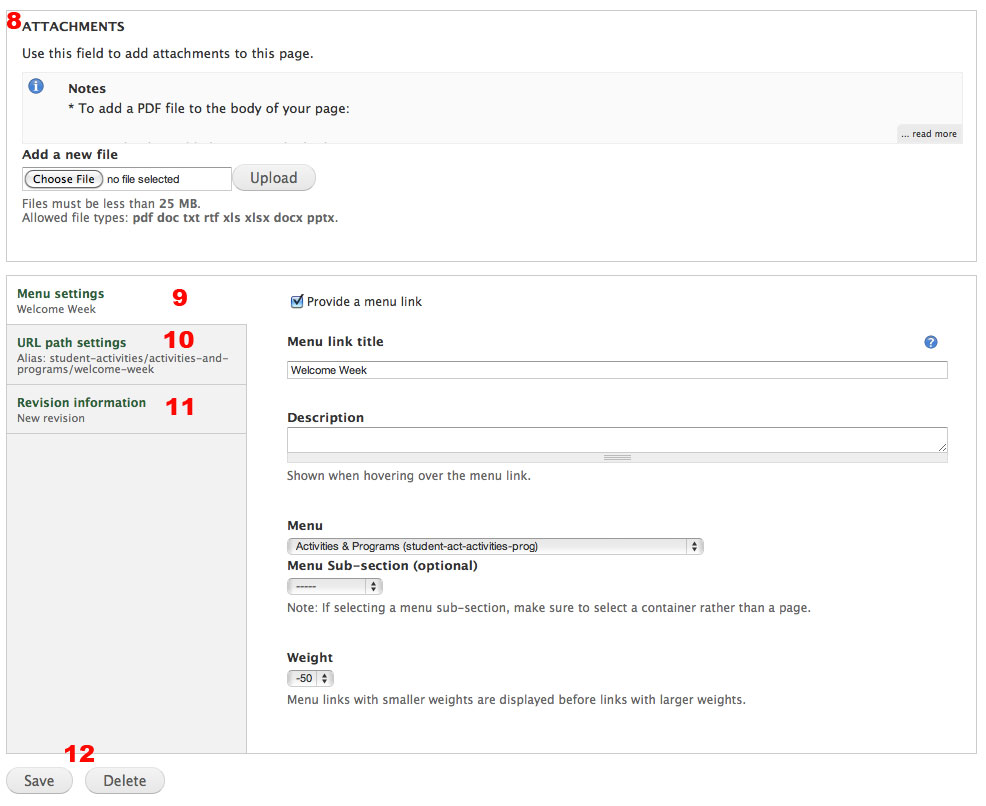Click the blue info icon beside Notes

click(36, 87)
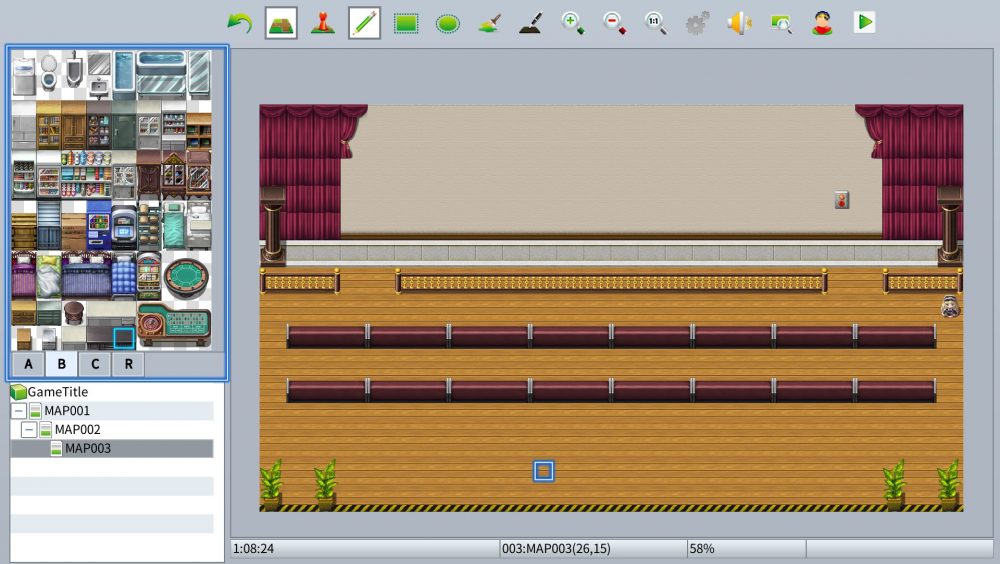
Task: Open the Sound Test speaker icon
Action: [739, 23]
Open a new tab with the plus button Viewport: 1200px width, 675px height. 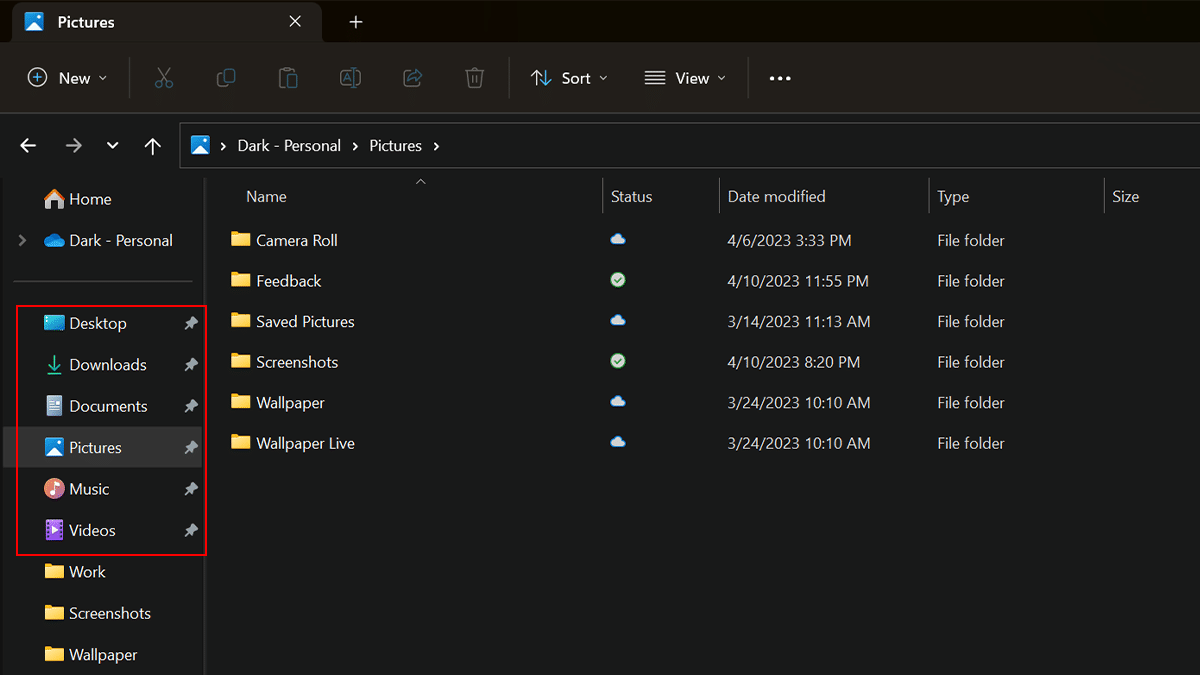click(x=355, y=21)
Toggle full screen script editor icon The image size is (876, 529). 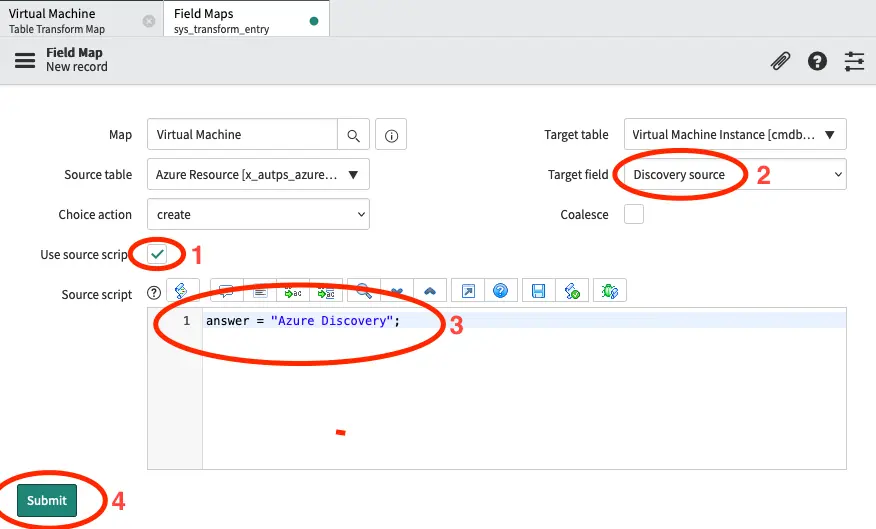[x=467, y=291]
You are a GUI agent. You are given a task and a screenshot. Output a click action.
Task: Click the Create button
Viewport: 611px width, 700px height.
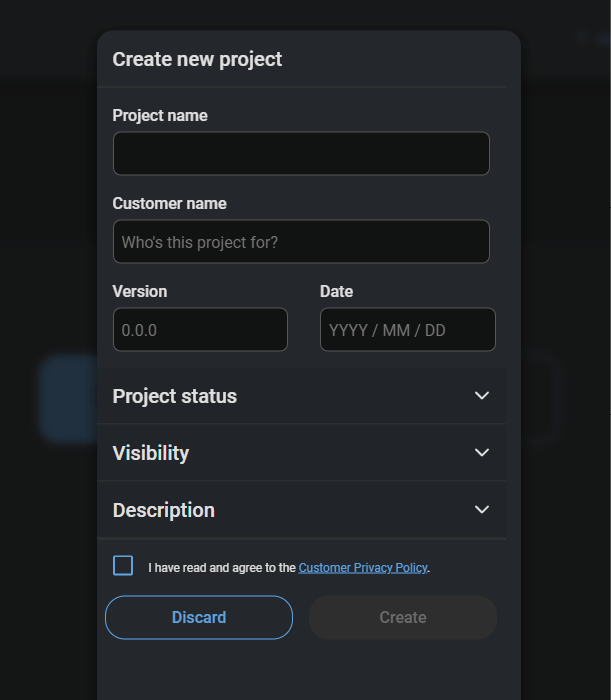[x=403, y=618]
----
# The request:
Rewrite the entries as a numbered list, one line per item, starting at the line that contains "You are a GUI" and continuing through the last of the entries. Omit any blank lines, and leave the pictures out of your answer.

# Correct result:
1. You are a GUI agent. You are given a task and a screenshot. Output a click action.
2. Task: Click the Create button
3. Viewport: 611px width, 700px height.
4. [x=403, y=618]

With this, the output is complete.